Opinion
23-4241
12-05-2024
EDELMIRA LETICIA JUAREZ DE LEON; GENESIS VALERIA ACABAL- JUAREZ; KIMBERLY CARMECITA ACABAL-JUAREZ, Petitioners, v. MERRICK B. GARLAND, Attorney General, Respondent.
NOT FOR PUBLICATION
Submitted December 3, 2024 [**] Pasadena, California
On Petition for Review of an Order of the Board of Immigration Appeals, Agency Nos. A220-198-763, A220-198-762, A220-206-681
Before: BEA, OWENS, and KOH, Circuit Judges.
MEMORANDUM [*]
Petitioner Edelmira Leticia Juarez de Leon and her two minor children, Genesis Valeria Acabal-Juarez and Kimberly Carmecita Acabal-Juarez (collectively, "Petitioners"), are natives of Guatemala. They petition for review the Board of Immigration Appeals' ("BIA") final order of removal, in which the BIA affirmed the Immigration Judge's ("IJ") decision denying Petitioners' applications for asylum, withholding of removal, humanitarian asylum, and protection under the Convention Against Torture ("CAT").
Juarez de Leon is the lead Petitioner. Her two minor children did not file independent asylum applications and are derivative applicants. Because we deny the lead Petitioner's request for relief, the derivative applications are also denied.
Petitioner does not appeal the BIA's decisions denying protection under CAT.
The parties are familiar with the facts, so we recount them only as necessary to provide context to our ruling. We have jurisdiction pursuant to 8 U.S.C. § 1252(a)(1), and we deny the petition for review.
When a petition fails to "specifically and distinctly argue[] and raise[]" issues for relief, "[petitioner] has waived that claim." Castro-Perez v. Gonzales, 409 F.3d 1069, 1072 (9th Cir. 2005); see also Fed. R. App. P. 28(a)(8)(A). The Government argues that the Petitioner has waived her argument addressing the BIA's nexus finding. We agree.
Petitioner asserted eligibility for relief based on an extortion scheme she experienced in Guatemala and claimed membership in two particular social groups ("PSG") comprised of "Guatemalan women who were small business owners" and "poor and vulnerable women." The IJ determined that Petitioner failed to establish a nexus between those PSGs and the extortion scheme targeting Petitioner in Guatemala. The BIA upheld that factual finding.
When Petitioner appealed the IJ's decision to the BIA, Petitioner listed four reasons for appeal on her notice of appeal, none of which challenged the IJ's lack of nexus finding. In her current petition, Petitioner's opening brief contains two sentences addressing the BIA's nexus finding but does not otherwise expound on the nexus issue.

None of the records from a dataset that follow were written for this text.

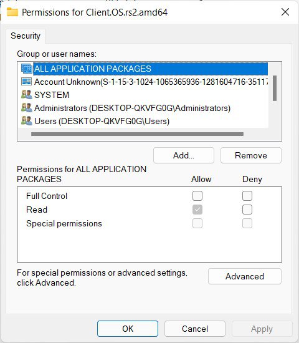Open the Add user dialog

[184, 155]
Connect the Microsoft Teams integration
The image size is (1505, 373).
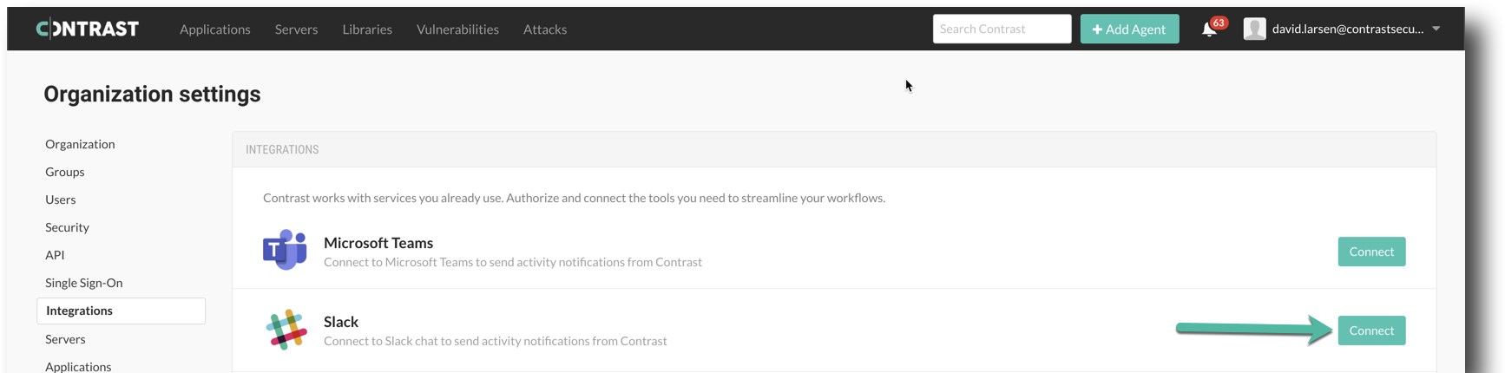coord(1371,252)
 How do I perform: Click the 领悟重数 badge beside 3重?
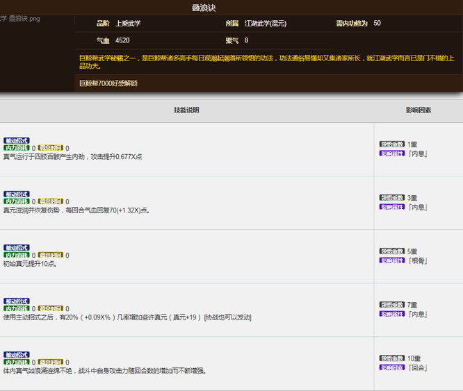coord(392,198)
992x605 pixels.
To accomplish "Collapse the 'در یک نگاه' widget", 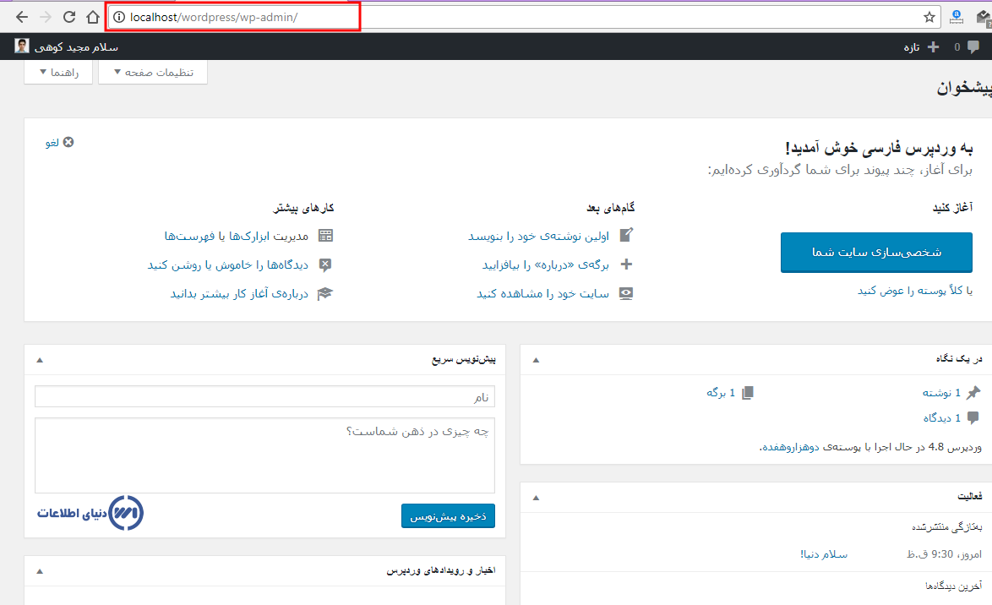I will [534, 360].
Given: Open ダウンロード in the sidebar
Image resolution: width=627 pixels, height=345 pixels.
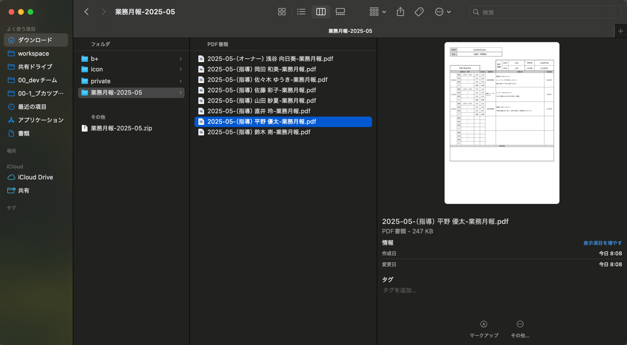Looking at the screenshot, I should coord(35,40).
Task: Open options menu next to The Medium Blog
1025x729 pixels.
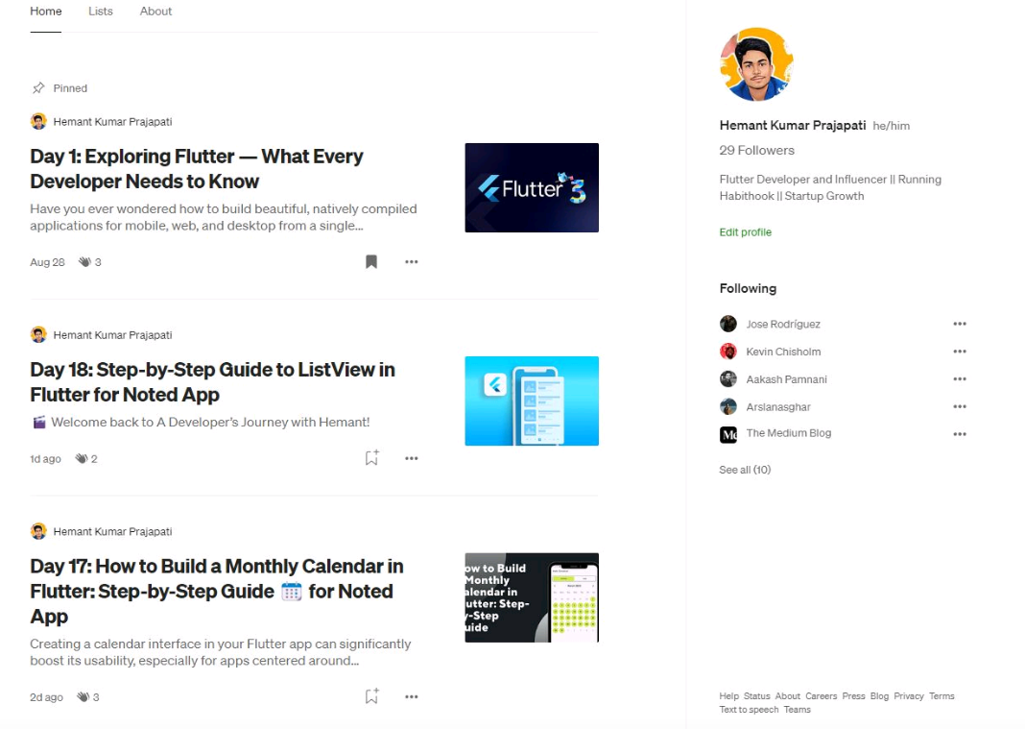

Instead, Petitioner focuses only on whether she faced past persecution and whether she is a member of a particular social group. Petitioner does not explain how or why that past persecution was on account of her membership in a particular social group. Without more, Petitioner has waived her challenge to the BIA's nexus finding. See Greenwood v. FAA, 28 F.3d 971, 977 (9th Cir. 1994) ("We review only issues which are argued specifically and distinctly in a party's opening brief . . . [and a] bare assertion does not preserve a claim.").
Although Petitioner checked a box noting that she would submit a separate written brief or statement after filing her Notice of Appeal to the BIA, the record contains no such brief.
Petitioner notes, but only conclusorily, in a heading and in one sentence that Petitioner was subject to persecution on account of her being a business owner. She states nothing regarding the BIA's finding that Petitioner was targeted for monetary gain and not because of Petitioner's proposed PSG. Other than these two mentions, Petitioner's opening brief makes no argument regarding why the BIA erred in finding a lack of nexus.
Because the lack of a nexus to a protected ground is dispositive of her asylum, withholding of removal, and humanitarian asylum claims, Petitioner's waiver of this issue is dispositive of the whole petition. See Riera-Riera v. Lynch, 841 F.3d 1077, 1081 (9th Cir. 2016); Belishta v. Ashcroft, 378 F.3d 1078, 1080 (9th Cir. 2004).
PETITION DENIED.
[*] This disposition is not appropriate for publication and is not precedent except as provided by Ninth Circuit Rule 36-3.
[**] The panel unanimously concludes this case is suitable for decision without oral argument. See Fed. R. App. P. 34(a)(2).